Adriaen van de Velde, Old Master Print Three Bull, ca. 1657/1659
Adriaen van de Velde, Old Master Print three bulls
Three bulls; the first in the foreground, standing to left in three quarter view; at left another bull recumbent, seen from the rear, head turned to right; the third bull standing in the middle distance at right, with head lowered; from a series of ten plates
Three Bull
Etching on filigraned paper
Dimensions :
Height: 115 millimetres
Width: 136 millimetres
Lettered with 'A. V. Velde f.' in the lower left corner
Adriaen van de Velde
Adriaen van de Velde (bapt. 30 November 1636, Amsterdam – bur. 21 January 1672, Amsterdam), was a Dutch animal and landscape painter, son of Willem van de Velde the Elder and brother of Willem van de Velde the Younger, the marine painter.

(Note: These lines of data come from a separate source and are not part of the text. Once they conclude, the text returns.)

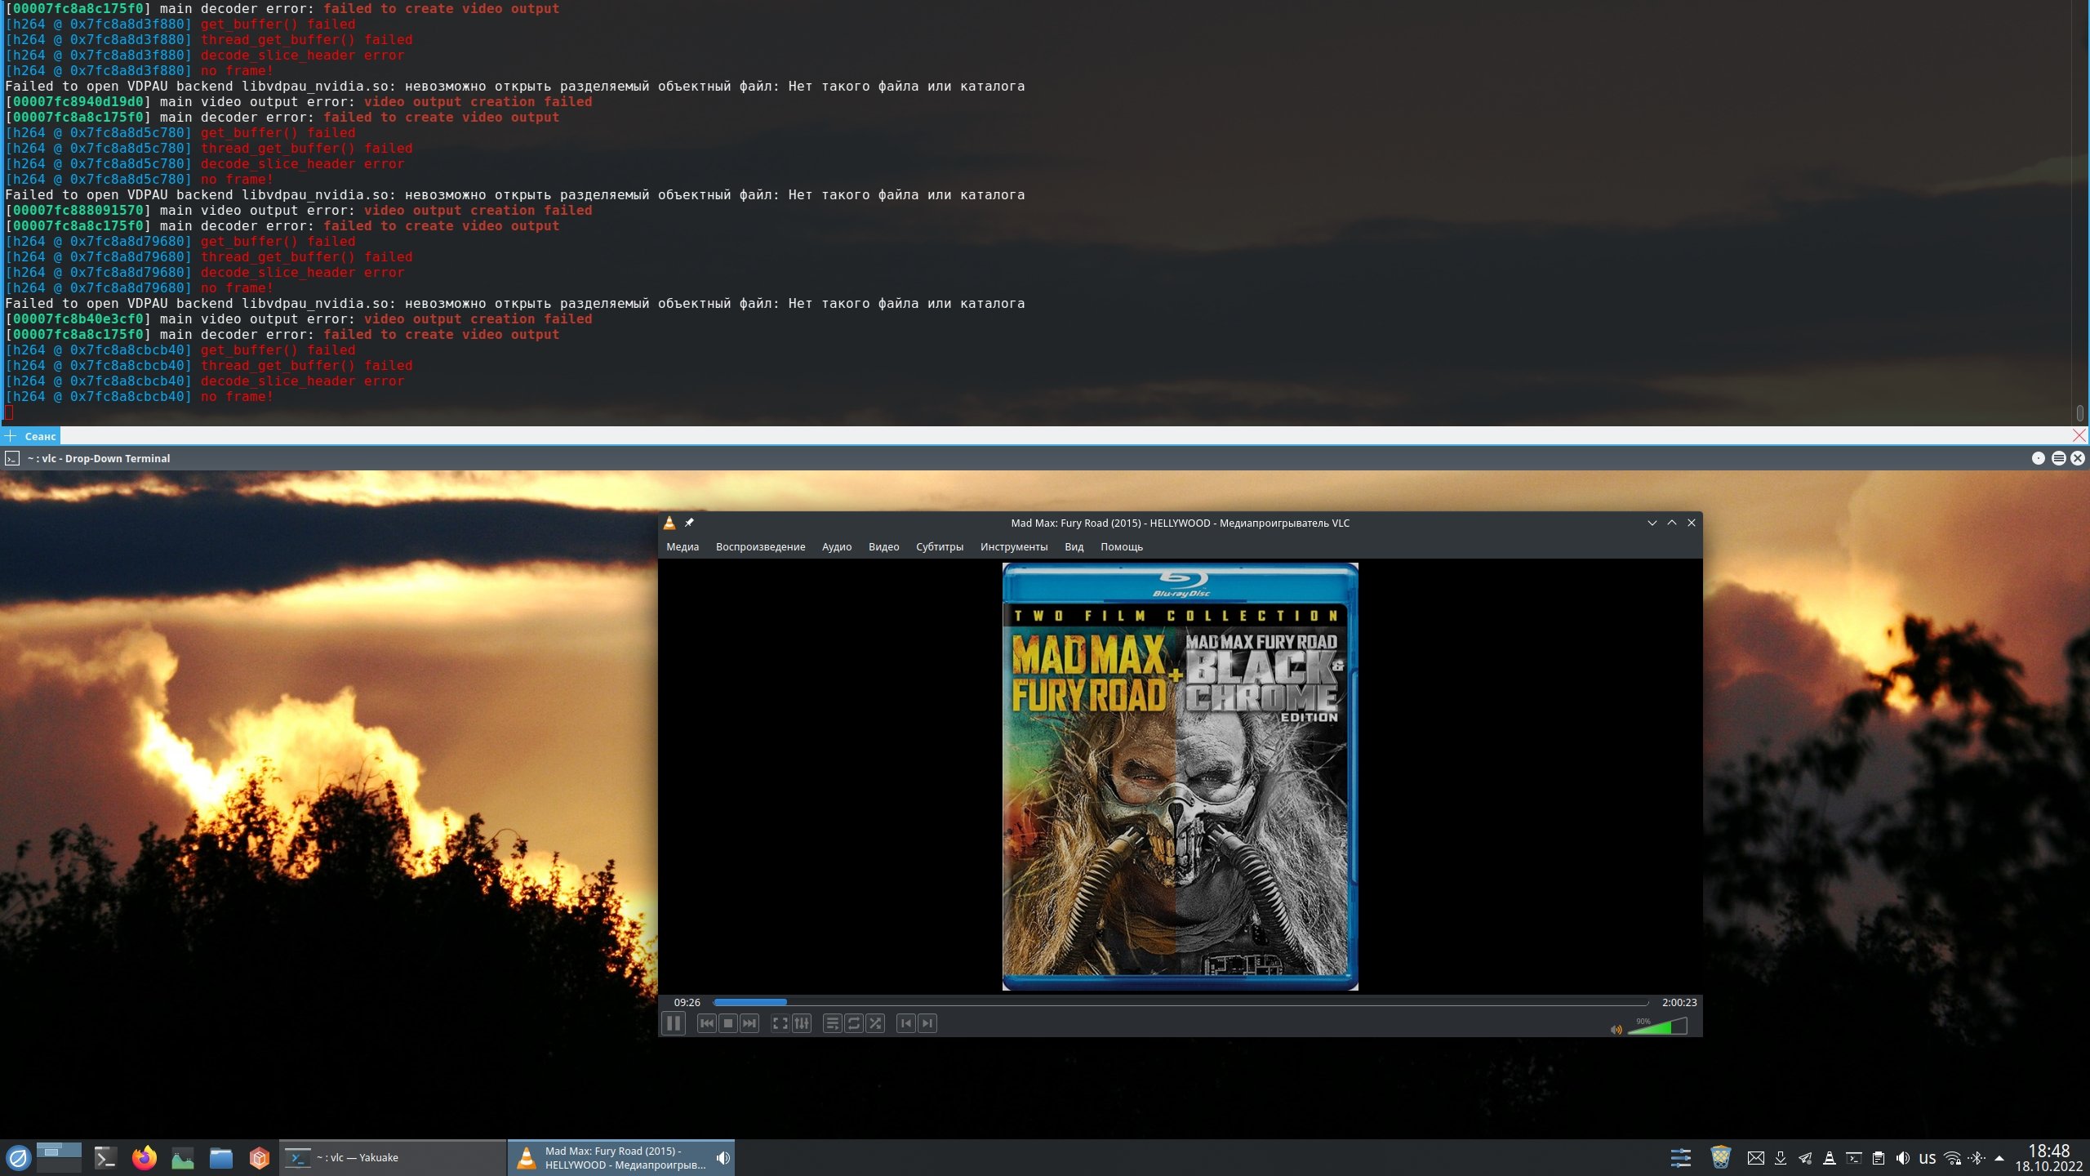Toggle random shuffle playback
2090x1176 pixels.
coord(875,1023)
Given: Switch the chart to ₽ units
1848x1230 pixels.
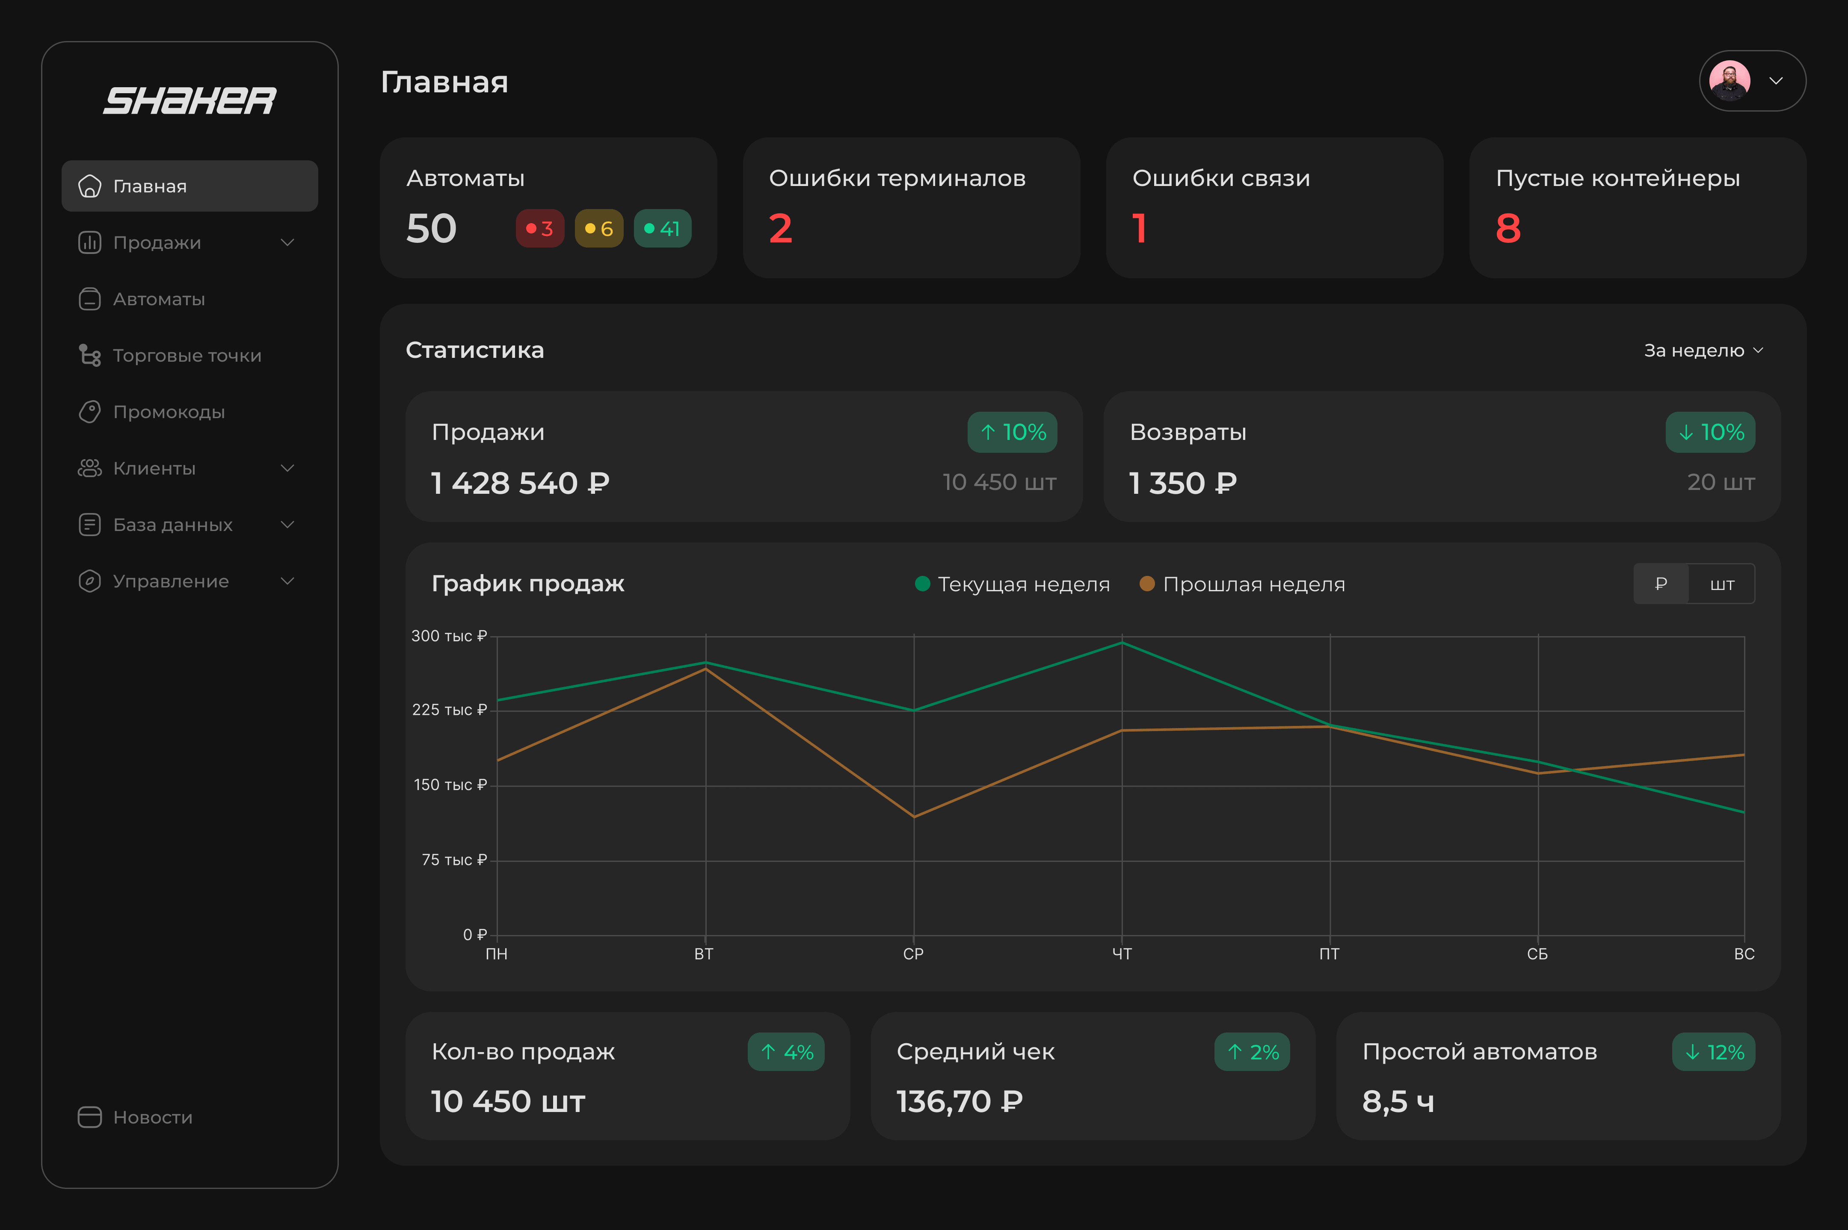Looking at the screenshot, I should 1660,584.
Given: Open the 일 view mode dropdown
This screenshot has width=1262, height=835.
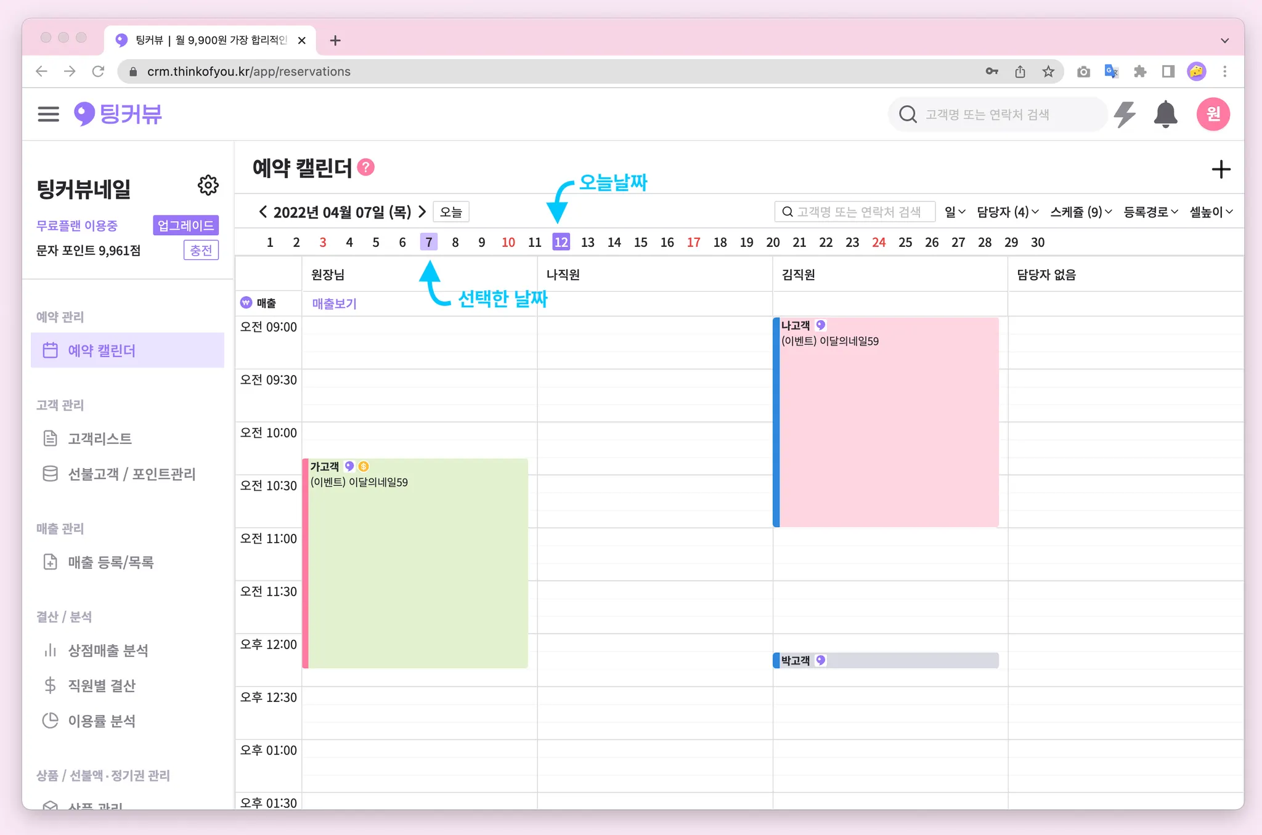Looking at the screenshot, I should click(955, 212).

Adriaen did not want to become a marine painter so he was trained in the studio of Jan Wynants, the landscape painter. There he made the acquaintance of Philip Wouwerman, who is believed to have aided him in his studies of animals, and to have exercised a powerful and beneficial influence upon his art. Having made exceptionally rapid progress, he was soon employed by his master to introduce figures into his landscape compositions, and he rendered a similar service to Hobbema, Ruisdael, Verboom and other contemporary artists.[1] According to Houbraken, he died while in collaboration with Jan van der Heyden and Frederik de Moucheron, painting animals on their paintings.
His favourite subjects were scenes of open pasture land, with sheep, cattle and goats, which he executed with dexterity, with much precision of touch and truth of draughtsmanship, and with clear silvery colouring. He painted a few small winter scenes with skaters, and several religious subjects, such as the Descent from the Cross, for a Roman Catholic hidden church in Amsterdam[1] and The Migration of Jacob (1663, Wallace Collection[3]).
In addition to his paintings, of which nearly two hundred have been catalogued, he executed about twenty etchings, several of which appear from their dates to have been done in his fourteenth year. They are distinguished by directness of method and by delicacy and certainty of touch. Van de Velde lived in Kalverstraat, near the Regulierspoort.[1]